After studying for her M.Sci in Natural Sciences, and continuing at Cambridge to do a PhD in earth sciences, Jenny spent five years in industry before setting up her own company in 2014. We caught up with Jenny in the following blog post to find out more about her career path and work in the energy and mineral sectors.
What made you choose to study Earth Sciences at Cambridge?
I knew when I applied to study Natural Sciences that I wanted to specialize in geology. I grew up in western Norway, amongst the mountains. I was curious to understand how that landscape formed. A school fieldtrip in Norway was a key moment for me – I remember a teacher pointing out a prominent fault scarp, separating Greenland from Fennoscandia, which could be traced all through the highest mountains in the region. That was a real moment for me – the enormity of the landscape processes blew me away, even though I now work mostly at microscopic scales!
What made you decide to stay on at Cambridge as a PhD student?
I did apply to jobs after finishing my Masters, but felt that I wasn’t quite finished with formal learning. A turning point for me was when I went to a fourth year seminar given by Dr Mark Allen from CASP titled, ‘Why does it matter where the dirt comes from?’. He described the journey of sand grains into the Caspian Basin and I started to see wide, exciting applications for the mineralogy courses I had enjoyed studying at undergraduate level. So, I joined the Arctic Project at CASP and did a PhD there, involving fieldwork in remote Russia, Canada and Alaska.
What skills helped you make the jump from there into industry?
One thing you learn quickly in earth sciences is how much we don’t know about the world around us – having that appreciation is really important in many sectors of work. We have to be comfortable with asking questions, pushing forward. In the past, a lot of the samples we’ve worked on have come from the oil and gas sector – but that’s changing with the transition to greener energy. Now we are taking on an increasing number of carbon capture and storage projects. It’s a new field, and many earth scientists are starting afresh, adapting their skills to new problems.
What does a typical day look like for you?

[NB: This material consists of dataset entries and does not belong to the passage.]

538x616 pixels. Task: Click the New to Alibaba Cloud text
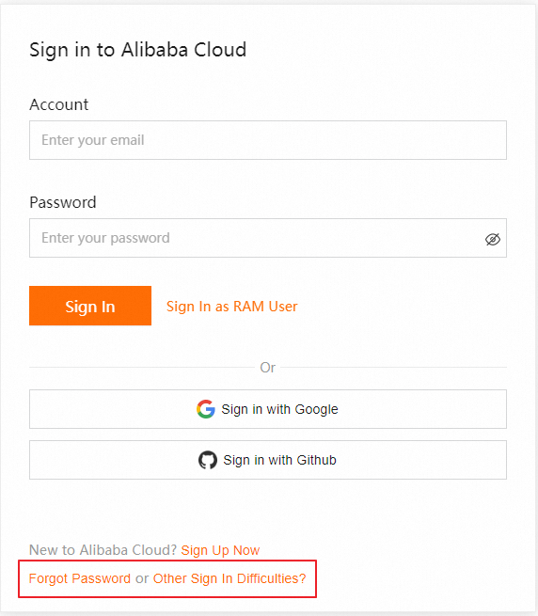[103, 550]
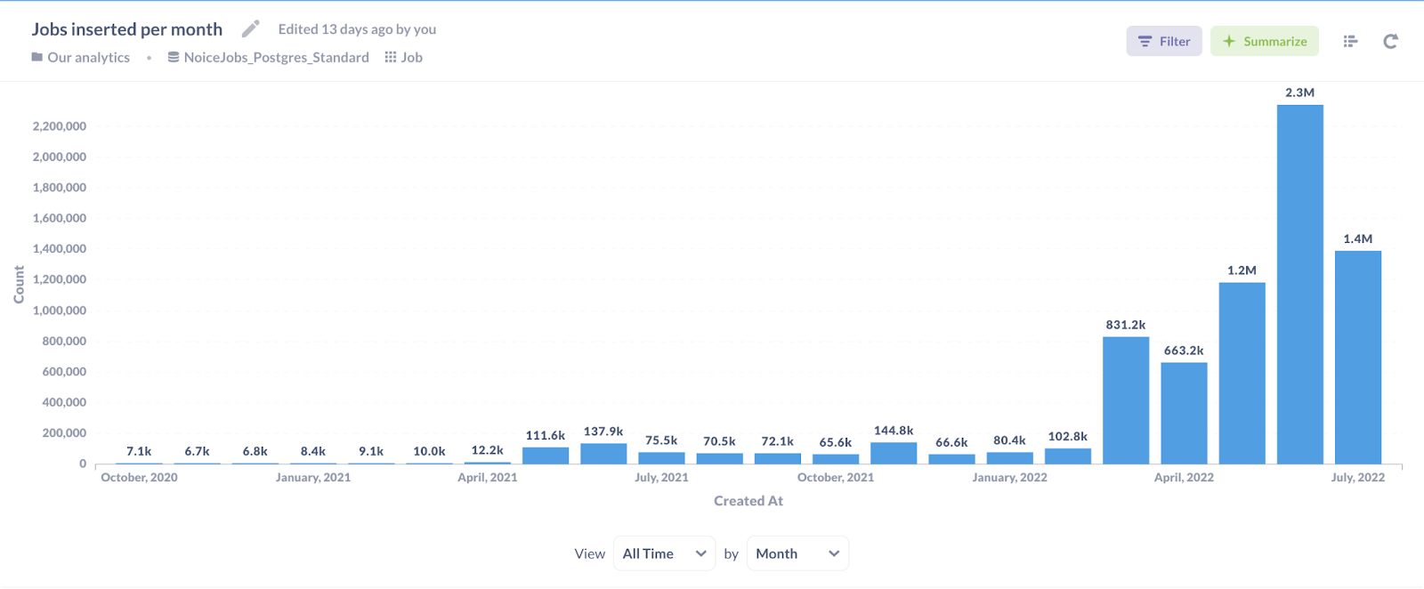Click the July 2022 1.4M bar
Viewport: 1424px width, 589px height.
click(1357, 358)
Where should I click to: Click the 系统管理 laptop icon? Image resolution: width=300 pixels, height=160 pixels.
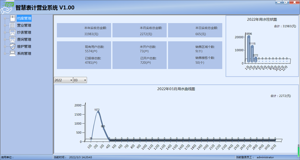click(x=13, y=53)
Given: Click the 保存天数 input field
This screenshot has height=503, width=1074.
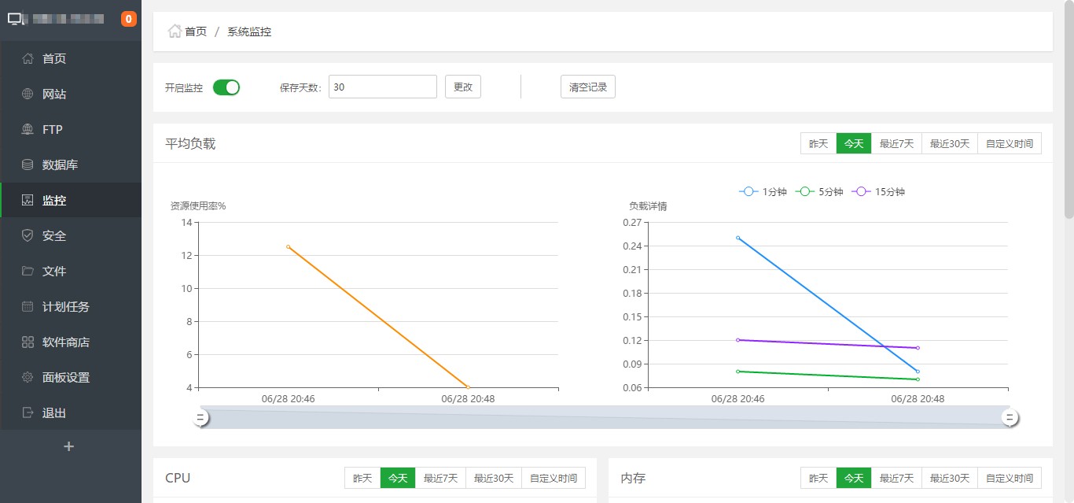Looking at the screenshot, I should 382,87.
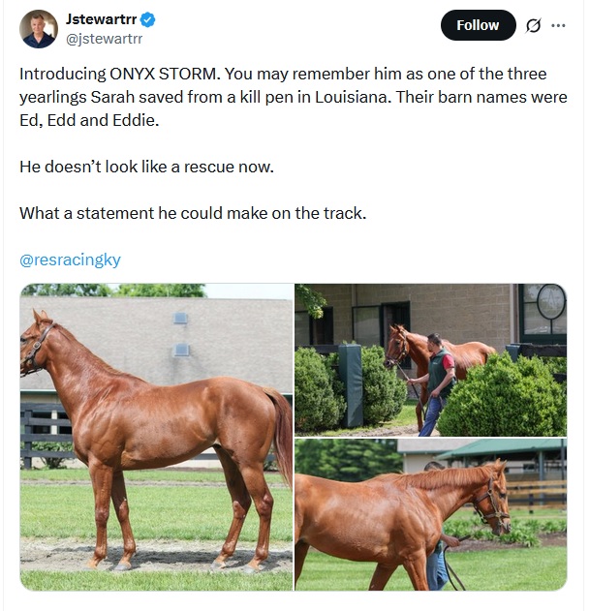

At the moment I’m working on about thirty different projects – the variation is something I love about my work. We have three scanning electron microscopes (SEM) in our labs, where we are currently measuring some Apollo 17 Moon samples (in collaboration with Manchester University), we are also investigating sediments to support helium extraction, as well as looking at the potential of old hydrocarbon wells off the Faroe Islands for carbon capture and storage.
Essentially what we are trying to do is create a digital twin of the rock – using scanning electron microscopes to digitize the rock. I am involved in the entire process, from receiving to preparing and analyzing the samples. But one of the things I enjoy the most is getting to discuss the results with people from so many sectors. What we’re trying to do is get the best possible data quality to answer scientific questions –it’s very much a conversation, figuring out our clients needs. I often get invited to team meetings to talk about the data (which is great fun) and I also attend a lot of conferences, most recently to present some carbon capture and storage data.
You touched on how geoscience is changing its identity – what’s your perspective on this?
I think its a really exciting time for the subject, there’s a lot of new areas for us to work on, including sustainable resources and green energy solutions. I’m a firm believer that geoscientists are really data scientists, even though we as a discipline have been comparatively slower to embrace big data. I see a very clear role for big data in geoscience for solving some of the key societal challenges we face — I’d like to see this increasingly in geoscientist’s toolkit.
What’s your advice to those interested in careers in geoscience?
Geoscience asks really big questions, so many of which make a big impact on our society: whether its understanding natural hazards, ensuring sustainable resources, or investigating the origin of life. There’s an open door for geoscientists working across the discipline to make a personal difference.
My career really speaks to finding something that you love and sticking to it, even though it might feel a bit niche. I took all the hard mineralogy courses at university, even though they dragged my average grade down, because that’s what I enjoyed the most. Now that I’m a specialist in microscopy, my perspective is that if I know something really well then I can use that knowledge to support others.